Historikerin Ruth Wiederkehr gibt anlässlich des Verenatages am 1. September 2026 spannende Einblicke. Auf den Spuren der heiligen Verena führt sie durch die Geschichte weiblicher Spiritualität und Einsiedelei und richtet dabei auch den Blick nach St. Gallen zur heiligen Wiborada, deren Todestag sich 2026 zum 1100 Mal jährt.
Gegen Ende ihres Lebens liess sich die heilige Verena in eine Zelle einmauern. Dieses Inklusinnentum galt im Mittelalter als die höchste geistliche Lebensform.
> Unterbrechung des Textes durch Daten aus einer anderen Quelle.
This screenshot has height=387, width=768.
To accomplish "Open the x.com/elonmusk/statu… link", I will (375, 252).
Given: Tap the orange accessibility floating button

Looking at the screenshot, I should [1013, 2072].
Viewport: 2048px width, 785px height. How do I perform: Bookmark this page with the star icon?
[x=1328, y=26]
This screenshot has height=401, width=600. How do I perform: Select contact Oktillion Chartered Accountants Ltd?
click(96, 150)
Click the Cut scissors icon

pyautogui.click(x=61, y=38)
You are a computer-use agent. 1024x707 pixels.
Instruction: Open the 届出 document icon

Die berühmteste Inklusin war Wiborada von St.Gallen, deren Todesjahr sich 2026 zum 1100. mal jährt. An diesem Verenatag richtet Historikerin Ruth Wiederkehr den Blick daher auf die Frauen, die sich aus religiösen Gründen in eine Zelle zurückzogen: Was suchten und was suchen Menschen, die sich in Abgeschiedenheit begeben?
Zum Abschluss wartet ab 15/15.30 Uhr ein gemütlicher Ausklang mit einem feinen Zvieri auf alle Teilnehmenden. Und ein kleines Extra: Wer Verena heisst, erhält freien Eintritt!